Exercise:
Extract the full broadcast schedule below, reproducing it word for word.

Excerpt:
· · · · · · ·

12:45 Sci-fi and fantasy celebrated in new anthology
We think of New Zealand literature as matter of fact, no-nonsense, social realism territory. But beneath the stoic surface we seem to have an extraordinary fantasy life.
Margaret Mahy, The Vintner's Luck, comic-books and comedy horror films. It took a Kiwi to come up with The Rocky Horror Picture Show, and don't even mention the Lord of the Rings and Narnia movies, all but one directed by New Zealanders.
And now an anthology of home-grown sci-fi, fantasy, genre, speculative fiction has arrived. It's called Monsters in the Garden. It's co-edited by Elizabeth Knox and David Larsen, with contributions from the cream of our most imaginative writers.
Elizabeth Knox and one of the stellar contributors, Dylan Horrocks speak to Simon Morris about the book.
1:10 At The Movies
1:33 Julia Parnell director Six60: Til The Lights Go Out
Julia Parnell is the director of Six60: Till The Lights Go Out, a documentary that charts the band's meteoric rise.
Six60 are the biggest local band ever - even if they're yet to crack it overseas. And yet the critics generally hate them, for reasons that remain a little unclear. They are the ultimate example of the old showbiz saying - nobody liked them but the public.
Julia's last film was about the Chills - a band that suffered the opposite problem, they were critical darlings.
So, what's the difference? Julia Parnell joins Simon Morris to explain.
1:50 A Kiwi's love letter to the US
Writer Jenny Robin Jones - like so many people - was always fascinated by the United States - just the idea of it intrigued her.
And like anyone who's even passed through the country, you soon discover there are so many states of America - figuratively and literally.

· · · · · · ·

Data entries
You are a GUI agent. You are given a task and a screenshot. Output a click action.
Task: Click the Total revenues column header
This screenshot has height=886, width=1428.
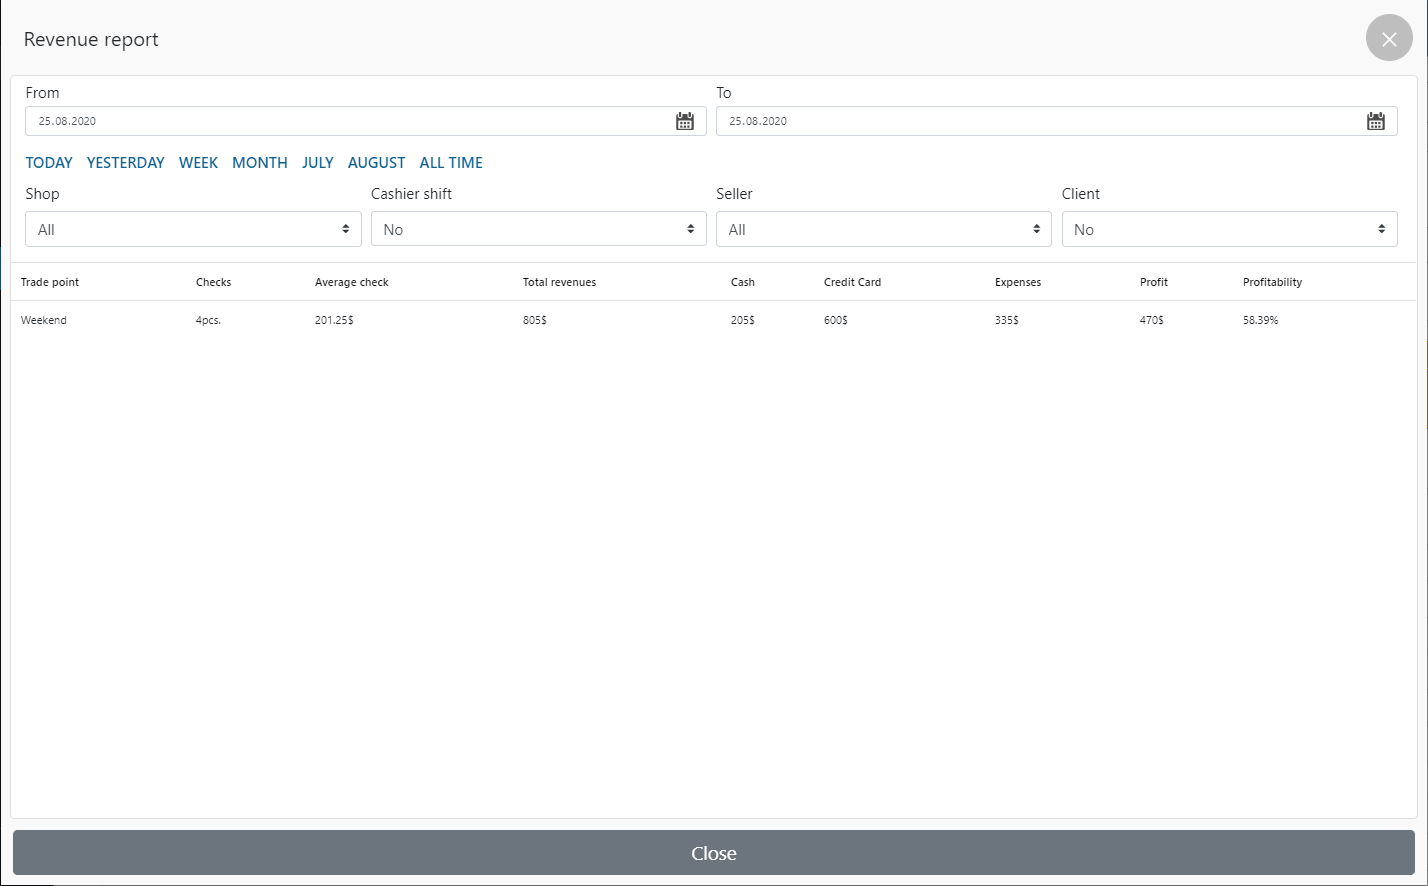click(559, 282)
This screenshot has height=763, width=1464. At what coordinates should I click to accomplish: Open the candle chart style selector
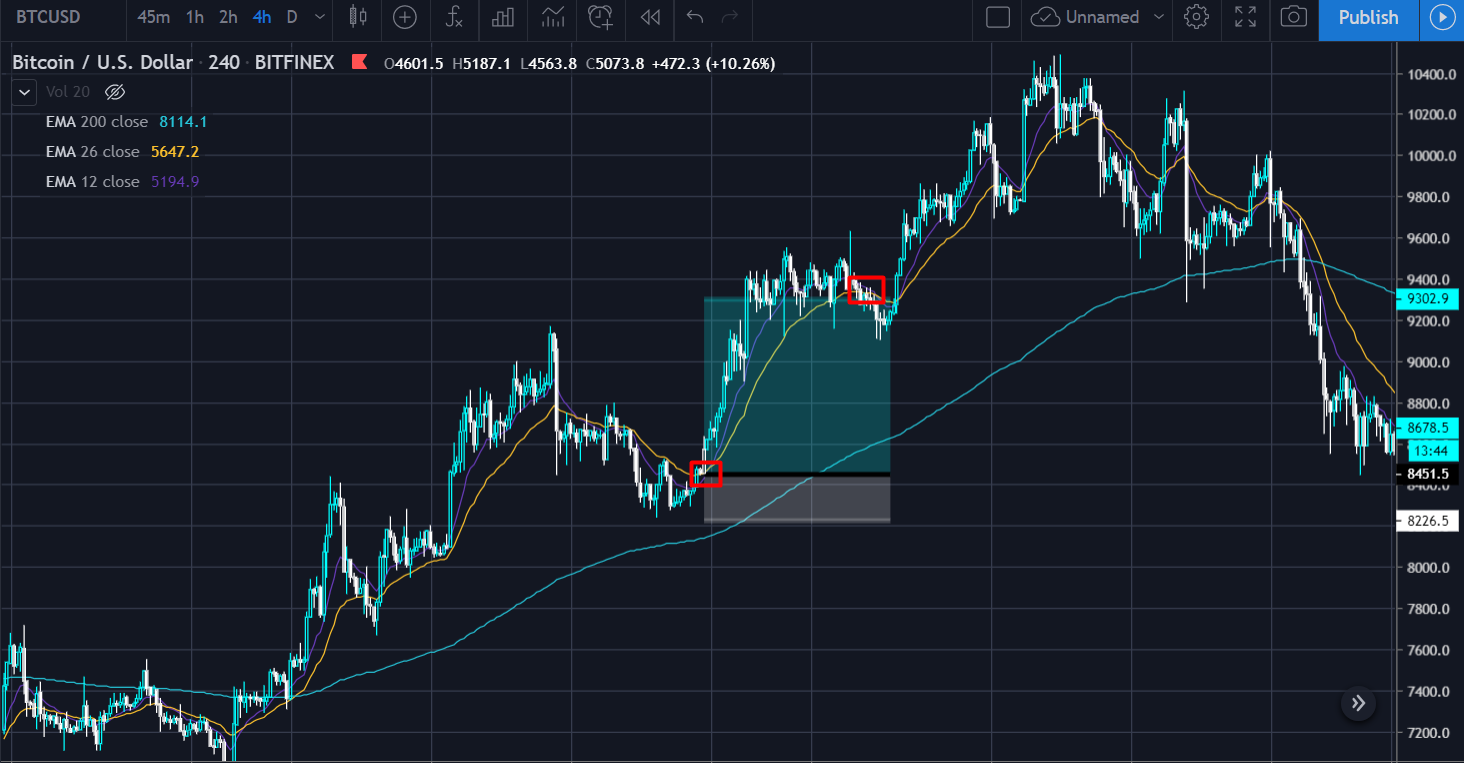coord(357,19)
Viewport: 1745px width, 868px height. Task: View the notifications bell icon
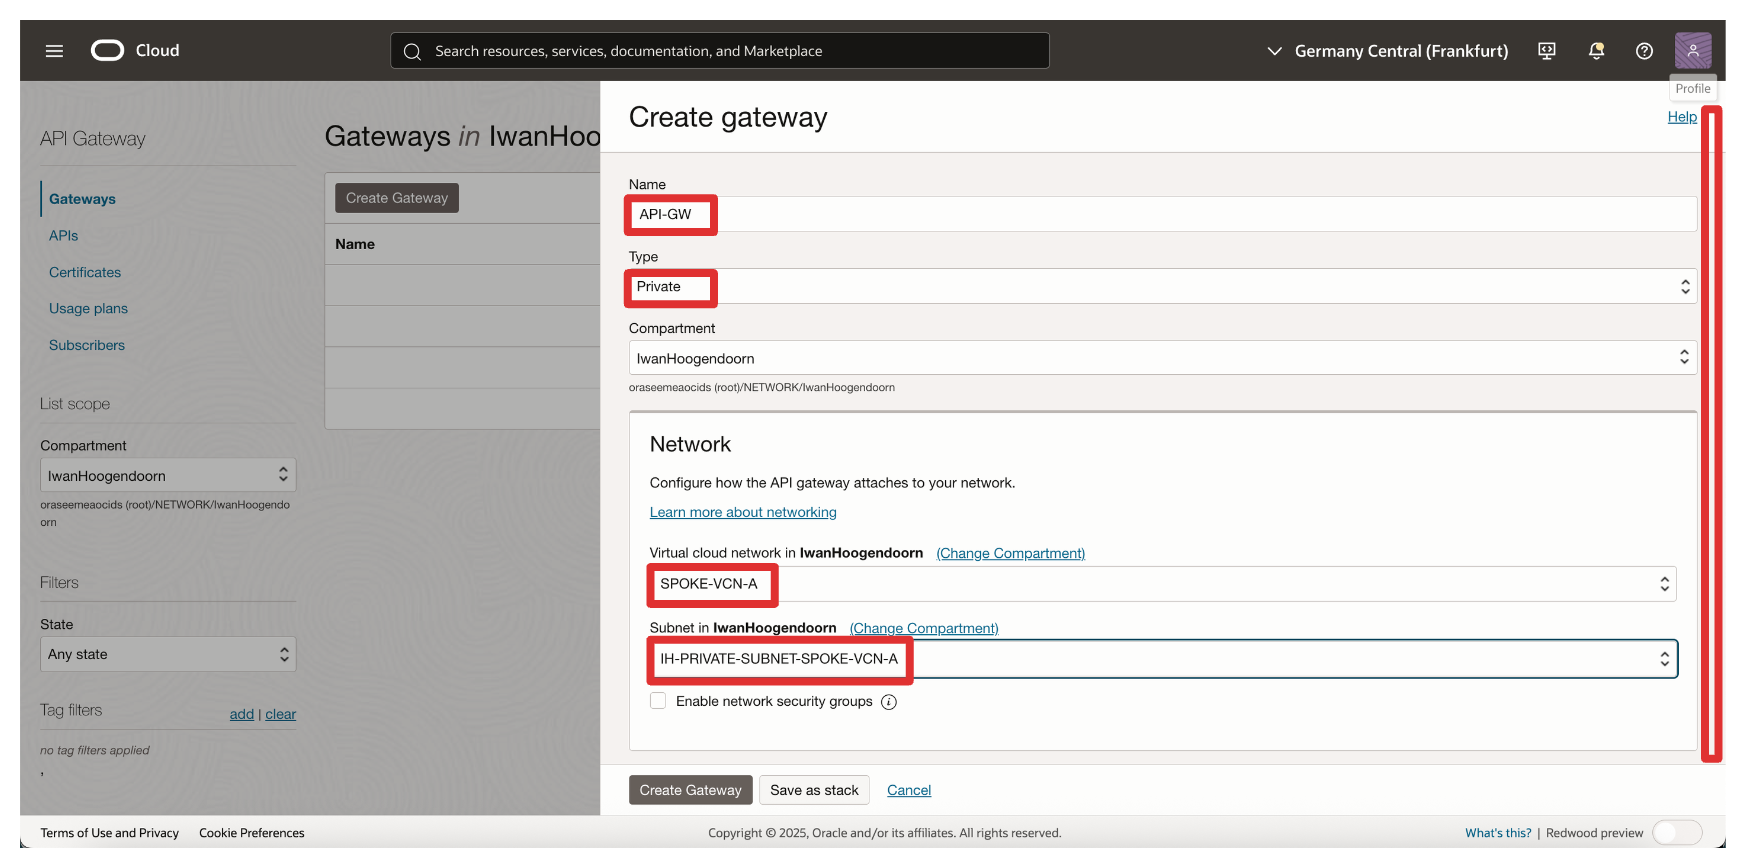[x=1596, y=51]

· · · · · · ·

Problem solution:
12:45 Sci-fi and fantasy celebrated in new anthology
We think of New Zealand literature as matter of fact, no-nonsense, social realism territory. But beneath the stoic surface we seem to have an extraordinary fantasy life.
Margaret Mahy, The Vintner's Luck, comic-books and comedy horror films. It took a Kiwi to come up with The Rocky Horror Picture Show, and don't even mention the Lord of the Rings and Narnia movies, all but one directed by New Zealanders.
And now an anthology of home-grown sci-fi, fantasy, genre, speculative fiction has arrived. It's called Monsters in the Garden. It's co-edited by Elizabeth Knox and David Larsen, with contributions from the cream of our most imaginative writers.
Elizabeth Knox and one of the stellar contributors, Dylan Horrocks speak to Simon Morris about the book.
1:10 At The Movies
1:33 Julia Parnell director Six60: Til The Lights Go Out
Julia Parnell is the director of Six60: Till The Lights Go Out, a documentary that charts the band's meteoric rise.
Six60 are the biggest local band ever - even if they're yet to crack it overseas. And yet the critics generally hate them, for reasons that remain a little unclear. They are the ultimate example of the old showbiz saying - nobody liked them but the public.
Julia's last film was about the Chills - a band that suffered the opposite problem, they were critical darlings.
So, what's the difference? Julia Parnell joins Simon Morris to explain.
1:50 A Kiwi's love letter to the US
Writer Jenny Robin Jones - like so many people - was always fascinated by the United States - just the idea of it intrigued her.
And like anyone who's even passed through the country, you soon discover there are so many states of America - figuratively and literally.